C’è un’altra famosa frase attribuita a Hillel. Di questa frase è più nota la fine, quella che dice “se non ora quando”, usata e abusata anche in politica. Prima Hillel aveva detto altre due cose: Se io non sono per me, chi è per me? e quando io sono per me chi sono io? Senza retorica Hillel chiarisce che dobbiamo essere noi a preoccuparci di noi stessi, perché forse nessuno potrà farlo al posto nostro; ma ridimensiona questa necessità chiedendosi: se io penso solo a me, chi sono io? Che razza di essere umano è quello che pensa solo a sé stesso?
Abbiamo ampiamente dimostrato fin qui la prevalenza del NOI sull’IO. Ma in conclusione vorrei citare questo brano di Maimonide, guida rabbinica e filosofica dell’ebraismo medievale. “Fa parte della natura dell’uomo, egli scrive, essere trascinato nelle opinioni e nei comportamenti appresso ai suoi amici e di comportarsi come le persone del suo paese: pertanto l’uomo deve unirsi ai giusti e ai saggi per imparare dalle loro azioni e allontanarsi dai malvagi. Se una persona vive in un paese che ha cattivi costumi e in cui la gente non procede rettamente, se ne vada in un luogo in cui la gente è giusta e si comporta bene. Se tutti i paesi che conosce e dei quali ascolta la fama non si comportano bene come ai nostri tempi, o che non può andare in un paese i cui costumi sono buoni per impedimenti di natura militare o per malattia, se ne stia da solo a casa come è detto “sieda solitario e in silenzio” (Lam. 3:28) e se la gente è così cattiva e peccatrice che non lo lascia stare nel paese se non si mescola con loro e si comporta come loro, se ne vada nelle grotte negli anfratti e nei deserti e non prenda le abitudini dei malvagi” (Deòt 6:1).

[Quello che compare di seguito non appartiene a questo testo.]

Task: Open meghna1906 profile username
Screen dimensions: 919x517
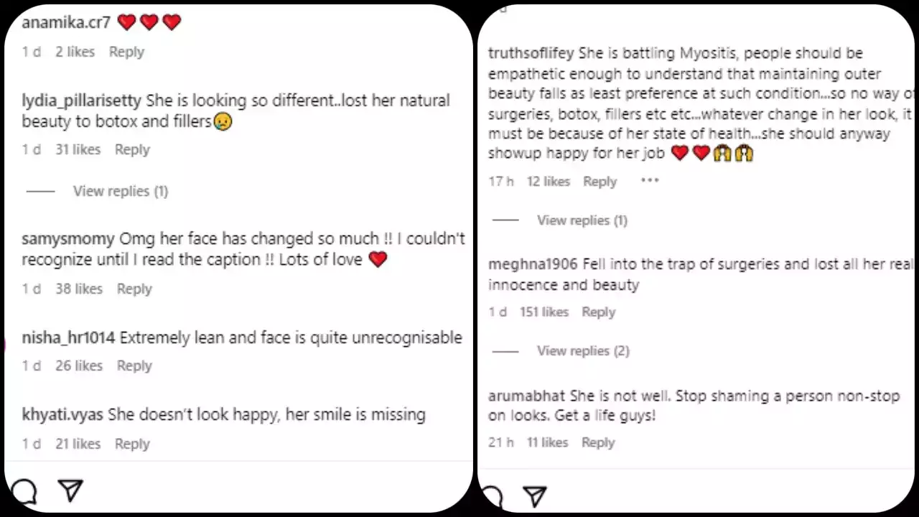Action: (x=532, y=264)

“No”i, ci insegna Maimonide non significa necessariamente bene, anzi. E “noi” può significare anche omologazione. Che è un rischio. “Una d’arme di lingua d’altare” diceva Manzoni nel marzo 1821, presentando l’ideale di una nuova società; e ancora c’è qualcuno che lo prende a modello. Quello che mi preoccupa è soprattutto la parola altare. Potenziale origine di discriminazione. Abbiamo visto fin troppo dolorosamente che cosa significhino le grandi aggregazioni politiche e/o religiose nazionali, in cui l’individuo è calpestato nella sua dignità, non solo chi è estraneo al gruppo e per definizione nemico, ma anche chi è parte del gruppo.
Ogni “io” chiuso in sé stesso è una contraddizione alle potenzialità umane. Non è realizzato. È incompleto. Ma non basta essere “noi”. Il rischio della congrega malvagia è sempre all’orizzonte.